So sollen bedrohte Vogelarten gezielt Schutz finden. Pfarrerin sieht Aufwertung des ganzen Ensembles in der Gemeinde am Concordia See.

Von Regine Lotzmann Aktualisiert: 06.03.2022, 09:48
Auch das Schadelebener Gotteshaus soll nun zu einer Vogelkirche werden. Die Beteiligten sehen das als Aufwertung des ganzen Ensembles an.
Auch das Schadelebener Gotteshaus soll nun zu einer Vogelkirche werden. Die Beteiligten sehen das als Aufwertung des ganzen Ensembles an. Foto: Frank Gehrmann

Schadeleben/MZ - Die drei Kisten aus Pressspanplatten sehen eigentlich ganz unspektakulär aus.
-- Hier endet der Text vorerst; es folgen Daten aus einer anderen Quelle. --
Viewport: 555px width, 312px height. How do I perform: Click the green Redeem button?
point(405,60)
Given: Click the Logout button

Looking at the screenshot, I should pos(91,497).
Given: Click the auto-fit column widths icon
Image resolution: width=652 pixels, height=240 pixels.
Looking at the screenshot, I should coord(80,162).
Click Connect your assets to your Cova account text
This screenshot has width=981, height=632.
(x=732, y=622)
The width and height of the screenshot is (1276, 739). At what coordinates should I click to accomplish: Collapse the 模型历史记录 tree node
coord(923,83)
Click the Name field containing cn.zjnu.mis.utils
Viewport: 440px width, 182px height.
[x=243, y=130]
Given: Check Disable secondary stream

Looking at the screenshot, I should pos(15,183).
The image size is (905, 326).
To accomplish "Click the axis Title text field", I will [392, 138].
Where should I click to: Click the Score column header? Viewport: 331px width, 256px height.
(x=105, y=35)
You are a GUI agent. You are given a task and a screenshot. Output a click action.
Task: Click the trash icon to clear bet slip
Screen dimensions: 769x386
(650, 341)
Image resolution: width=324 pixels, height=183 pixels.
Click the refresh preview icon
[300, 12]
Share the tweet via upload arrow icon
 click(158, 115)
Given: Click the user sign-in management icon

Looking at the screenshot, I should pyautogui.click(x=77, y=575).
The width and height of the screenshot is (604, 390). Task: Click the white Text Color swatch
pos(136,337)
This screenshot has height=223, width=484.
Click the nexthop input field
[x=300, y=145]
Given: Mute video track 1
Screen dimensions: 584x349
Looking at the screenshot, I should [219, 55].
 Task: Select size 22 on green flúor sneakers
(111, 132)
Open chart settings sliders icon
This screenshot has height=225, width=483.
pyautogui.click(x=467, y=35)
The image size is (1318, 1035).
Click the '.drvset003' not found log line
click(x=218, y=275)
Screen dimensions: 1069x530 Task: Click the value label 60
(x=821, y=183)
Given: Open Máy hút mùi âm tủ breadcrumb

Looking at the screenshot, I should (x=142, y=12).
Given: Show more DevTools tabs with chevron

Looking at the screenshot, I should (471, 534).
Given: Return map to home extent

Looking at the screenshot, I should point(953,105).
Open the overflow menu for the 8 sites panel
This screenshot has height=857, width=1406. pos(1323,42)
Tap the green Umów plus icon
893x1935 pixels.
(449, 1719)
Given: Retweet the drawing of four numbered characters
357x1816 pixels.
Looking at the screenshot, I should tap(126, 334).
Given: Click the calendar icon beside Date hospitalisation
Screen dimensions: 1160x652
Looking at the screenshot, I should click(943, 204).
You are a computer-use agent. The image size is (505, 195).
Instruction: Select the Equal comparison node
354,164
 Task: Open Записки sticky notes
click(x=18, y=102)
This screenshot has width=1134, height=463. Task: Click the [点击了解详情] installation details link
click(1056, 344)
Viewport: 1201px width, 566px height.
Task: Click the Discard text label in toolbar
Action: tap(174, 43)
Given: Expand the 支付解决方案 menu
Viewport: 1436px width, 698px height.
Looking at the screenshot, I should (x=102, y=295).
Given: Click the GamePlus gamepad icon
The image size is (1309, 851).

Doch die Idee dahinter ist eine besondere. „Die Kirchengemeinde Schadeleben hat beschlossen, ihre Kirche nicht nur Menschen, sondern auch Tieren zu öffnen“, freut sich der Ascherslebener Ornithologe Uwe Nielitz über die Vorbildwirkung der benachbarten Vogelkirche in Hoym. Dort gibt es schon seit Jahren solche Nistkästen, in denen geschützte Vogelarten ihren Nachwuchs großziehen können.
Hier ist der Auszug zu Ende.